__Texto fuente__.
#####
Ahora Internet nos permite vivir las guerras en directo, desde casa, mientras escribes no sé qué de la inflación y apuntas mermelada en la lista de la compra. Pero cuando el dolor ajeno nos distrae de nuestras obligaciones y ausencias, nos acercamos un poco más al otro. Aún tan lejos.
Mariúpol tiene un nombre bonito. Como de ciudad con faldas y sitios donde tomar un té caliente. Suena a sonrisa alargada como una rodaja de sandía. A la nieve rodeando casas con chimenea, a un violín y a la carne entendiendo de lo suyo cuando los niños, por fin, duermen. Luego llega la guerra con su muerte estúpida y tras los gritos, el silencio.
A los muertos ya los entierran en fosas comunes, envueltos en bolsas de plástico. Bolsas llenas de hombres que ayer iban a trabajar o tomaban una cerveza con sus amigos, que le compraban un libro a su novia o pedían un préstamo al banco para abrir su propio negocio. Mujeres que no han llegado a tiempo para apartar a sus hijos de una ventana por la que se ha colado la muerte. Niños que no han podido hacerse hombres. Su olvido comienza hoy, como hemos olvidado ya Bosnia, Kosovo o Siria.
Es la victoria de quien sabe por adelantado que la opción de una tercera guerra mundial no está en las agendas de aquellos que no tienen al tirano dentro. Y puestos a contar muertos, hay que asumir el número de ellos inevitable. Así que la guerra se traslada, en este otro lado, a ver quién aguanta más económicamente durante el bloqueo.
Y mientras esperamos todo eso con la calculadora en la mano, van cayendo quienes con el tiempo pasarán de nuestro llanto a nuestro olvido. Las víctimas insalvables que se escondieron en el lugar equivocado intentando ser más rápidas que las bombas. Las que no llegaron a tiempo de coger un tren camino de Cracovia. Polonia es siempre un tren en el que van y vienen almas que no entienden nada. Ayer camino de la muerte, hoy camino de la vida.
#####
__Entradas proporcionadas__.
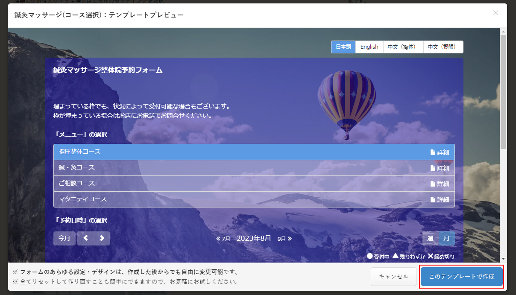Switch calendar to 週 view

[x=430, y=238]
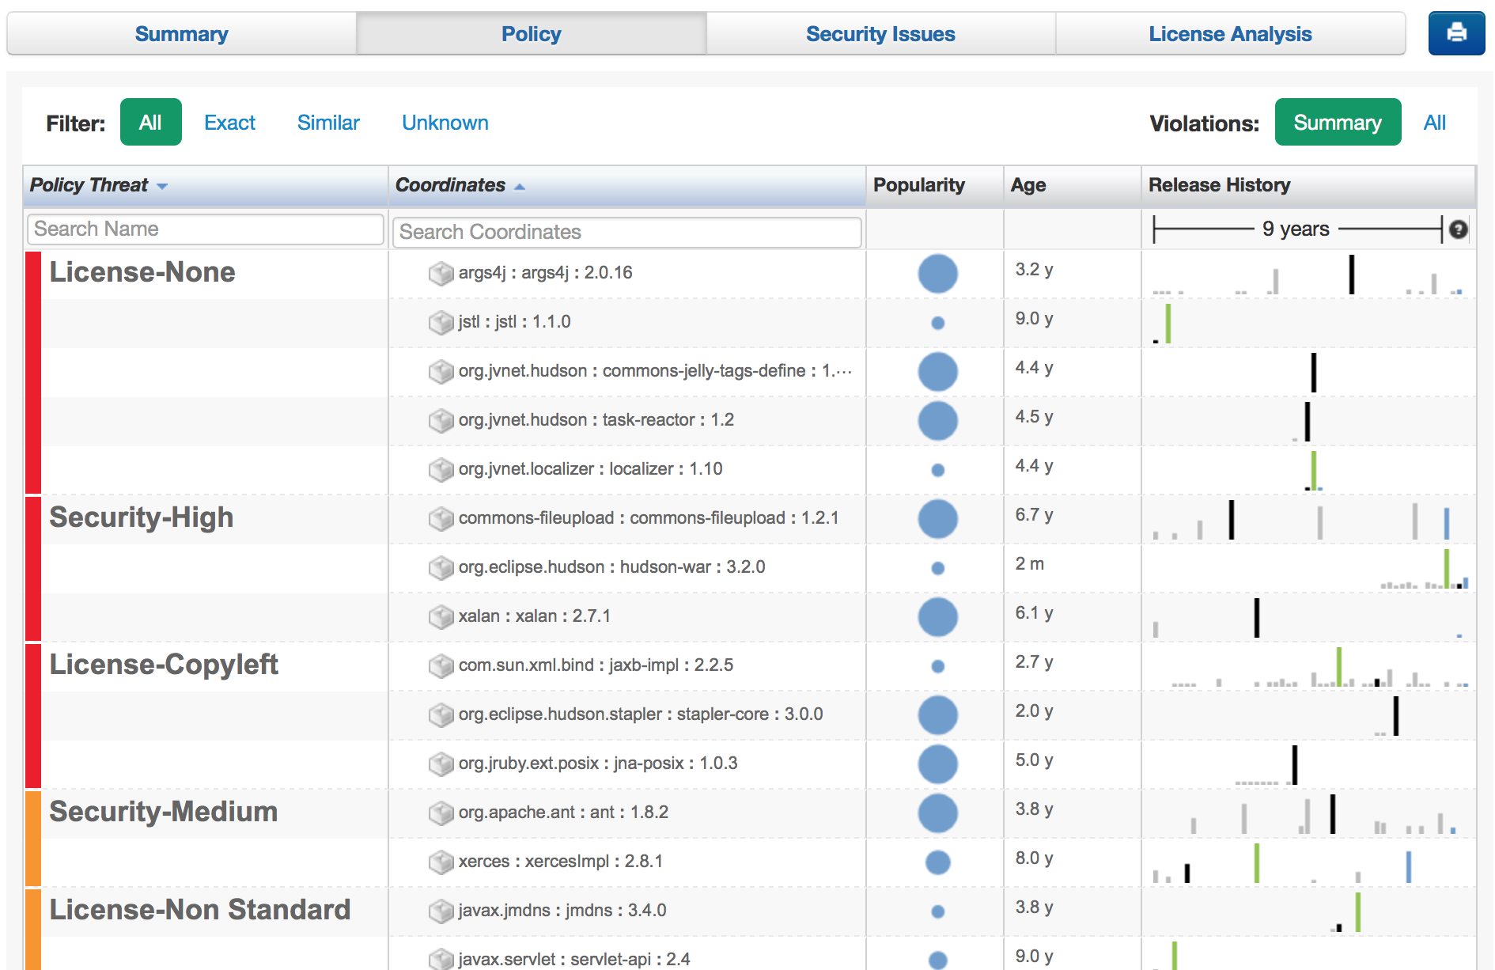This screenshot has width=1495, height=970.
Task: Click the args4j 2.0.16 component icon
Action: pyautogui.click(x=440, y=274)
#####
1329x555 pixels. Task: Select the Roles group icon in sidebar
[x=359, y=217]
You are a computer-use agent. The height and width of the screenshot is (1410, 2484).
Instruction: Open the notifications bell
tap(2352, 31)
#####
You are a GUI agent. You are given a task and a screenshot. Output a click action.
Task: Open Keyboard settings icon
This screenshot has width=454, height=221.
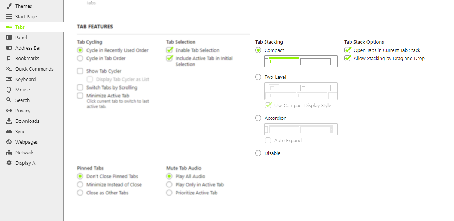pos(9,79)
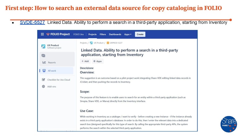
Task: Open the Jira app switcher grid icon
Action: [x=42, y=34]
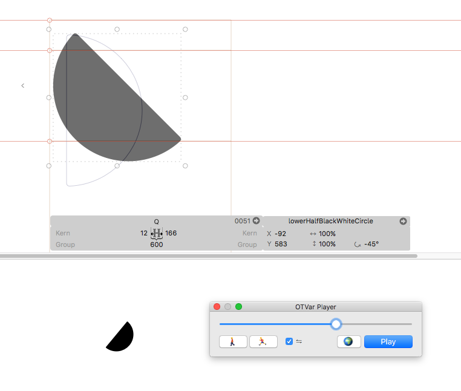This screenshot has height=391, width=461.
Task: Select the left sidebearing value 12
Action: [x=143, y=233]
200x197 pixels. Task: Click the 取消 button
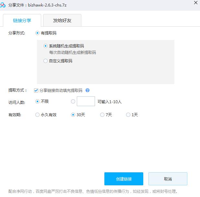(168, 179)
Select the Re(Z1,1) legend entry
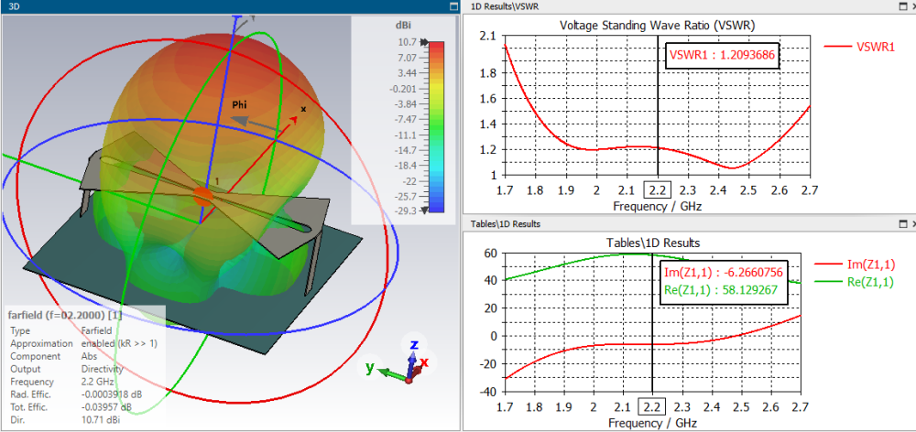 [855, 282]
#####
__Tarea 1__.
Responde a estas preguntas sobre el texto acerca de Mariúpol:
(a) ¿En qué van envueltos los muertos que se entierran en fosas comunes?
(b) ¿Qué tres lugares nombra el texto como ya olvidados?
(c) ¿Hacia qué ciudad iba el tren que algunas víctimas no llegaron a tiempo de coger?
__Tarea 2__. Enumera todos los nombres de lugares que aparecen en el texto sobre Mariúpol.
__Tarea 3__. Cita el fragmento del texto sobre Mariúpol que va desde «Ahora Internet nos» hasta «gritos, el silencio.», ambos incluidos.

__Solución detallada 1__.
(a) En bolsas de plástico.
(b) Bosnia, Kosovo y Siria.
(c) Hacia Cracovia.

__Solución detallada 2__. Mariúpol, Bosnia, Kosovo, Siria, Cracovia y Polonia.

__Solución detallada 3__.
Ahora Internet nos permite vivir las guerras en directo, desde casa, mientras escribes no sé qué de la inflación y apuntas mermelada en la lista de la compra. Pero cuando el dolor ajeno nos distrae de nuestras obligaciones y ausencias, nos acercamos un poco más al otro. Aún tan lejos.
Mariúpol tiene un nombre bonito. Como de ciudad con faldas y sitios donde tomar un té caliente. Suena a sonrisa alargada como una rodaja de sandía. A la nieve rodeando casas con chimenea, a un violín y a la carne entendiendo de lo suyo cuando los niños, por fin, duermen. Luego llega la guerra con su muerte estúpida y tras los gritos, el silencio.